> **Text section**
☆ ☆ ☆

March 02, 2008

After Hiatus, Back to Con Law

by PG

I encountered Erwin Chemerinsky in his professorial (as opposed to author/ litigator/ talking head) capacity for the first time in his videotaped BarBri lecture on constitutional law, one of a few subjects in which none of the lecture felt like it was introducing brand new material, and the first subject in which I could remember the names of the relevant cases as I went through the outline. The lecture helpfully tipped us off to how to apply con law to multiple choice questions; for example, Chemerinsky noted that when the question asks who is the "best plaintiff" out of a group in which no one seems to have standing for certain, the answer is the plaintiff who suffered personal economic loss. Because it's probably the area of bar-tested law that I know best, however, some of the summaries puzzled me.

For example, with regard to third party standing Chemerinsky said that such standing is allowed if there is a close relationship between the plaintiff and the injured third party. His example was the doctor-patient relationship that permitted abortionists to assert their patients' rights to challenge restrictions on abortion. Hence the line of abortion cases that followed Roe mostly have plaintiffs like Planned Parenthood, Dr. Franklin, Akron Center for Reproductive Health, Dr. Simopoulos, American College of Obstetricians and Gynecologists, Dr. Carhart.

☆ ☆ ☆

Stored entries

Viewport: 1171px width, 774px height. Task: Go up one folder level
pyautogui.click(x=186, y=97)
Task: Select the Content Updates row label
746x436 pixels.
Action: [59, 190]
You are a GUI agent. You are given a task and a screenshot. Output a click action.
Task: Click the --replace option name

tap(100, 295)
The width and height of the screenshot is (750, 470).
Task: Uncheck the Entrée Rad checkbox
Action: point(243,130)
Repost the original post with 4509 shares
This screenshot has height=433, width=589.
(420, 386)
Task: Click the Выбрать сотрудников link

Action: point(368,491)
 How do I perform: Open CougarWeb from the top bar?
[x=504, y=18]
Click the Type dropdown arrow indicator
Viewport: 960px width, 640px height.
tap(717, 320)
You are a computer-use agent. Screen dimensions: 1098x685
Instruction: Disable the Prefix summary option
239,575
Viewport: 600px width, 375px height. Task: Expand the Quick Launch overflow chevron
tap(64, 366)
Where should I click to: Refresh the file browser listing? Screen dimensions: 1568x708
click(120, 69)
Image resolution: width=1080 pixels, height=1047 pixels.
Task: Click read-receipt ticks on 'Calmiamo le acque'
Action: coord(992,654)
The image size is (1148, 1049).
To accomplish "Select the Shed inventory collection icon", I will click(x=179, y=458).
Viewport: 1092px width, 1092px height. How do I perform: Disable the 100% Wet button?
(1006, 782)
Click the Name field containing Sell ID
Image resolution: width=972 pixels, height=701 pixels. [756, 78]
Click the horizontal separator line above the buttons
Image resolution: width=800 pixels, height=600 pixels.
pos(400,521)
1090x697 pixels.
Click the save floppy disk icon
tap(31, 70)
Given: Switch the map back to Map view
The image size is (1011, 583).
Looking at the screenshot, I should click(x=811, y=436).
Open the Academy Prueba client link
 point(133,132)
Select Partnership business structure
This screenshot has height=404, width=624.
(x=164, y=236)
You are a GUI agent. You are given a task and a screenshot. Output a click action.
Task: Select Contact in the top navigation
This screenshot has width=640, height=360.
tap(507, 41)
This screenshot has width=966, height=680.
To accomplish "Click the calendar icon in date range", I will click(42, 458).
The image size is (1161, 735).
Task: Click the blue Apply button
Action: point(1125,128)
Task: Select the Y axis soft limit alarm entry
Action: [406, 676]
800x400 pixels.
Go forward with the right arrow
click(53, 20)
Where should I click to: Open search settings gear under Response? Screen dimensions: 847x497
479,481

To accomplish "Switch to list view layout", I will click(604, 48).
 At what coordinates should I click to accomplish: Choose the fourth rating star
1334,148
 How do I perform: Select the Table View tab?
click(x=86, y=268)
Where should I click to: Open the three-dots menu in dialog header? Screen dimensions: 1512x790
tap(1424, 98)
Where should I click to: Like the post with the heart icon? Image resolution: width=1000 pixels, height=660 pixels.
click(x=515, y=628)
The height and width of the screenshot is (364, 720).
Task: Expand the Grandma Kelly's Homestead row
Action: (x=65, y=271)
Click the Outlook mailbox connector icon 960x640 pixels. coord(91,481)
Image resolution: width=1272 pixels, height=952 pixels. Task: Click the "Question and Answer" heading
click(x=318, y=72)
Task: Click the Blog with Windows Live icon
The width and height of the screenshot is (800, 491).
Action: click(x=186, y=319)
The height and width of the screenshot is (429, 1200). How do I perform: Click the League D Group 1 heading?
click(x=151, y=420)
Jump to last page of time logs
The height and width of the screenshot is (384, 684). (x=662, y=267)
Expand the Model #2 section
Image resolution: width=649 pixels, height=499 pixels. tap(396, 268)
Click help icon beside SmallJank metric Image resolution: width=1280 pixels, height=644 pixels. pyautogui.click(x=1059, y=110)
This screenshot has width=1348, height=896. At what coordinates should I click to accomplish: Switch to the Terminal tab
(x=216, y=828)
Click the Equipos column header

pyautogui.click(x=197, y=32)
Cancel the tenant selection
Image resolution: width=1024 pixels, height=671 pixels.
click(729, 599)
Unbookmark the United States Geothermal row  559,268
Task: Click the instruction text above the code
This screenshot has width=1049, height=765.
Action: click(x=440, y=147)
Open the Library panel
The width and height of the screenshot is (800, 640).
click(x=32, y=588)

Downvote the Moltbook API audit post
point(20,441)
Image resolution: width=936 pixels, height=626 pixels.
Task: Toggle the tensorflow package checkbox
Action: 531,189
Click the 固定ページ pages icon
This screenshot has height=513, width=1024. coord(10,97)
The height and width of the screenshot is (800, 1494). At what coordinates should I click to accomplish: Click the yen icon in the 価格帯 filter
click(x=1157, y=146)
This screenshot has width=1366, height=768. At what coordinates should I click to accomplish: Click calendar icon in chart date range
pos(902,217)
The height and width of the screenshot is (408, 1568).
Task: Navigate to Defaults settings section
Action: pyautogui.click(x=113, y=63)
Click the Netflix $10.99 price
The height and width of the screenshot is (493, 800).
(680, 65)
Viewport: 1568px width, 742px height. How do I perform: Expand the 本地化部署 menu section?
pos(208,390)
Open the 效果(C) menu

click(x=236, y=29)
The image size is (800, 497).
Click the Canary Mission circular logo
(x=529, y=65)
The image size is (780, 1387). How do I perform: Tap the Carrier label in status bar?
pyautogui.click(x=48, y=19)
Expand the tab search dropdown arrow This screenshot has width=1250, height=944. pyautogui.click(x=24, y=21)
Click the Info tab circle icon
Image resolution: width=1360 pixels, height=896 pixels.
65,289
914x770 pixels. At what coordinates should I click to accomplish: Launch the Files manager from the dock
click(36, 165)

☆ ☆ ☆

> **Task requirements**
1. In the post on Chemerinsky's con law lecture, recast the paragraph beginning "For example, with regard to third party standing" as a short list that keeps its main facts.
2. Please resume the post on Chemerinsky's con law lecture, picking up right after its final sentence.

> **Answers to the tasks**
1.
- Chemerinsky said third party standing is allowed when the plaintiff and the injured third party have a close relationship.
- His example was the doctor-patient relationship, which let abortionists assert their patients' rights to challenge abortion restrictions.
- As a result, most abortion cases after Roe have plaintiffs like Planned Parenthood, Dr. Franklin, Akron Center for Reproductive Health, Dr. Simopoulos, American College of Obstetricians and Gynecologists, and Dr. Carhart.

2.
But these abortion providers were themselves at risk of criminal prosecution for violating the abortion restrictions, which violations could entail losing one's medical license and serving prison time, as Dr. Simopoulos did. So it was actually the physician plaintiff's liberty or property that was at risk from enforcement, while it was the third party's -- the aborting woman's -- right that was at issue. Similarly, it was the beer vendor in Craig v. Boren whom the Court found to suffer "injury in fact," because she would be punished by the state if she sold to men under 21.

Thus a "close relationship" between the parties is not sufficient. There must be a close relationship between the right sought to be vindicated, and the inability to exercise the right if someone (physician, beer-seller, et al.) will be legally sanctioned for violating the statute. If we flipped the proposals of people like Fred Thompson and punished the abortion-seeker rather than the abortionist, the latter would cease to have standing to bring suit, because he no longer would face any penalties under the law.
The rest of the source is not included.